● Aim of the task: Repeat the records exactly, with one exception: no images.

● Materials provided:
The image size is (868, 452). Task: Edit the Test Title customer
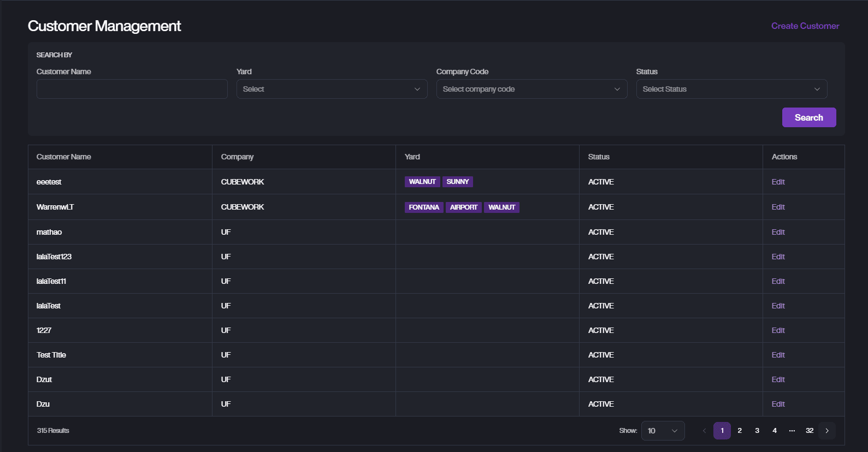pos(778,355)
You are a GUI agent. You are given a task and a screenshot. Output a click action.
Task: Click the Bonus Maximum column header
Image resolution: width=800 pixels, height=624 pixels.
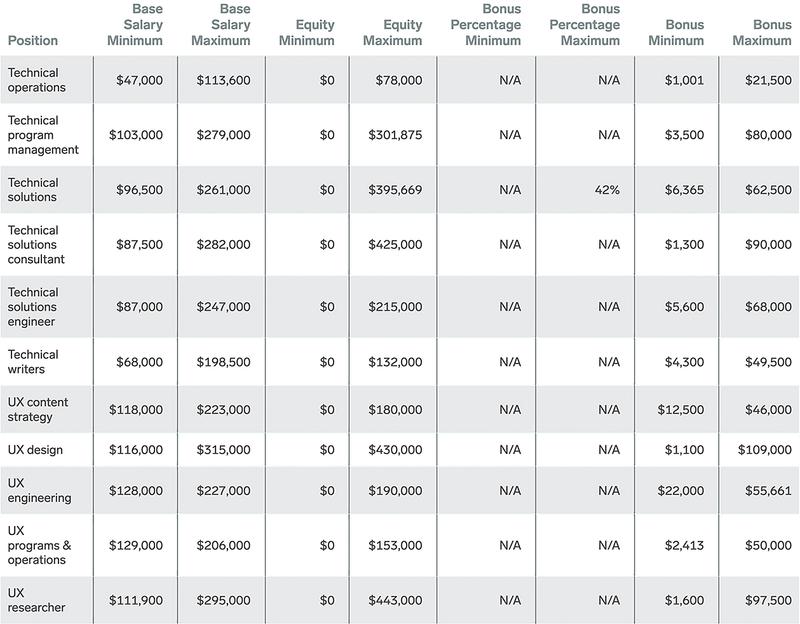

● Exercise output:
The image size is (868, 452). Task: Edit the Test Title customer
pos(778,355)
You are a GUI agent. You are given a task and a screenshot. Output a click action.
Task: Click the Bonus Maximum column header
Image resolution: width=800 pixels, height=624 pixels.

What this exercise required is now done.